-- Opening Marker --

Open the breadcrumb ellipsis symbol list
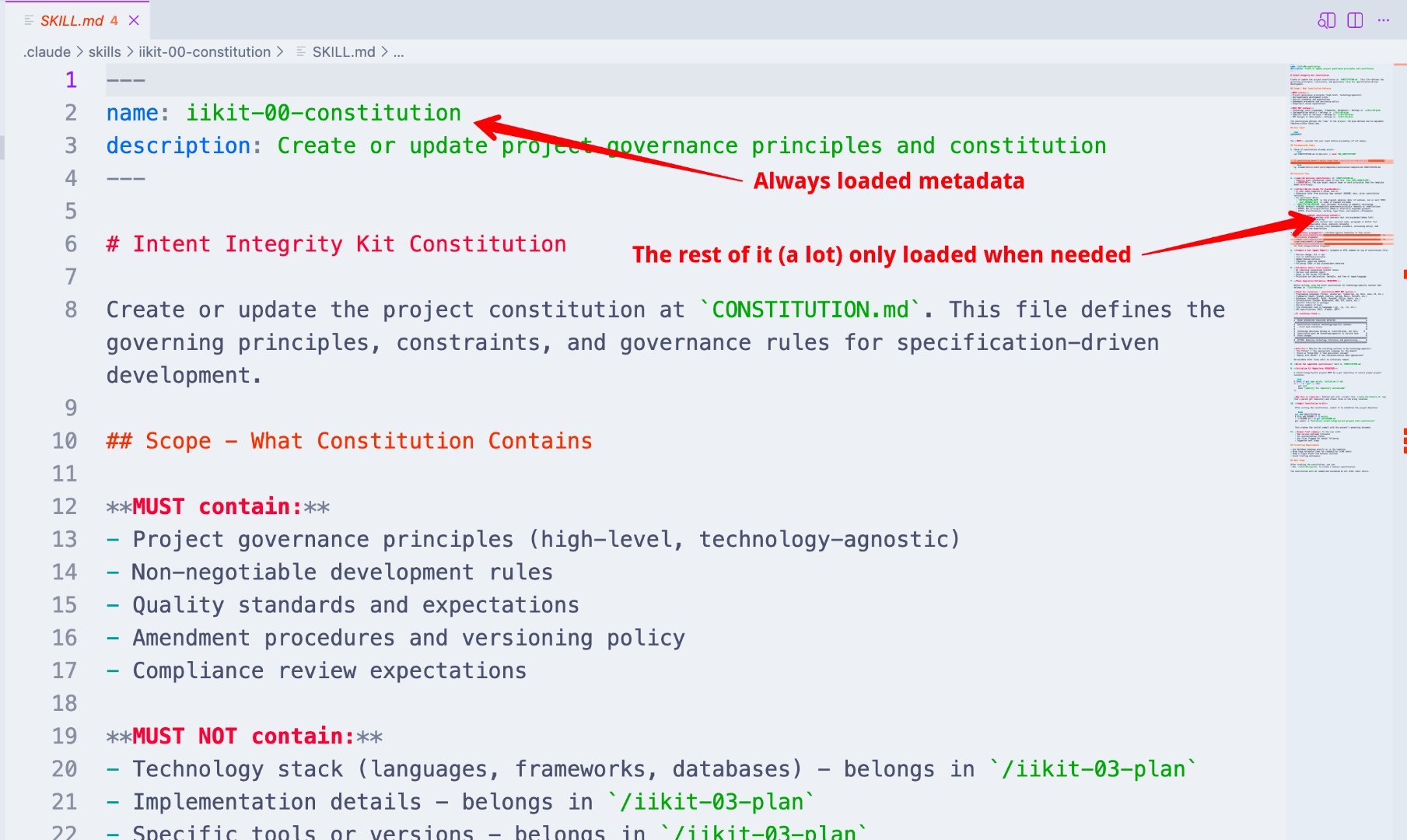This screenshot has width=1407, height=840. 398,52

-- Closing Marker --
-- Opening Marker --

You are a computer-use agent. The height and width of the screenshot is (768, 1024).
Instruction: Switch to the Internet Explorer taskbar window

-- Closing Marker --
-- Opening Marker --

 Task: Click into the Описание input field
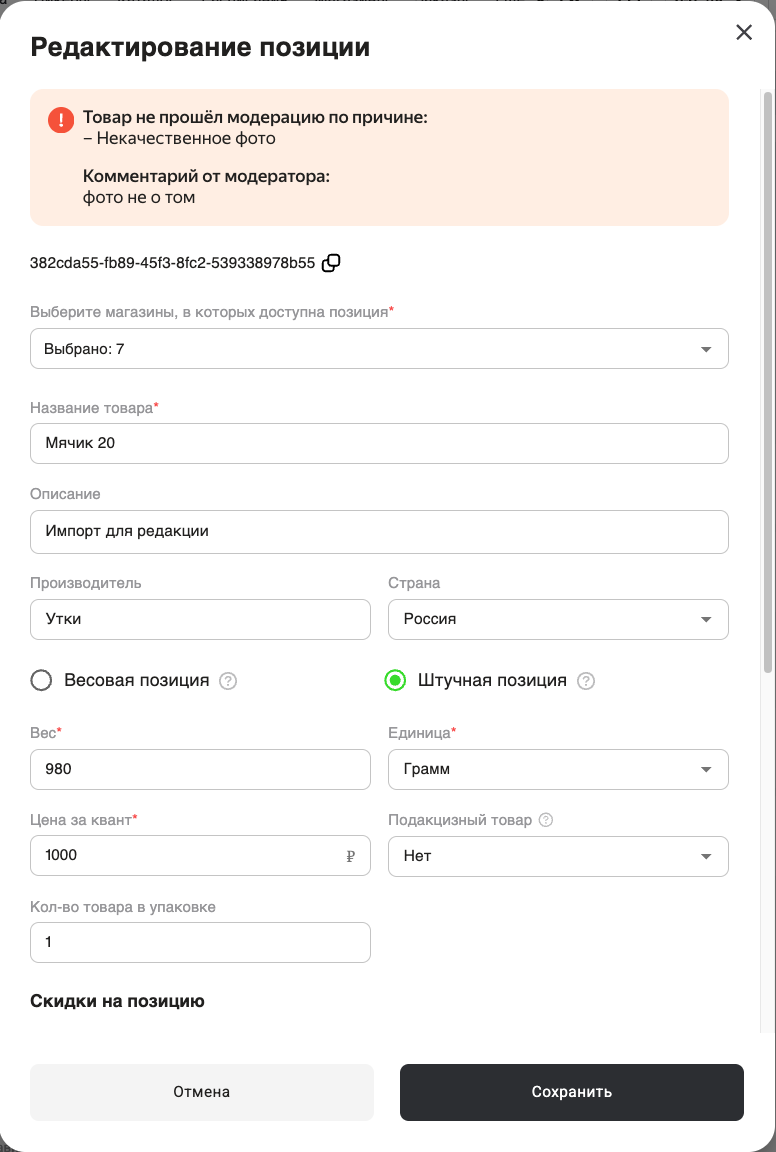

-- Closing Marker --

> **WHAT IS EXPECTED**
Each line in the listing above from the one containing "You are a computer-use" through the one containing "Instruction: Switch to" should be repeated exactly, and no other line.

> **EXERCISE OUTPUT**
You are a computer-use agent. The height and width of the screenshot is (768, 1024).
Instruction: Switch to the Internet Explorer taskbar window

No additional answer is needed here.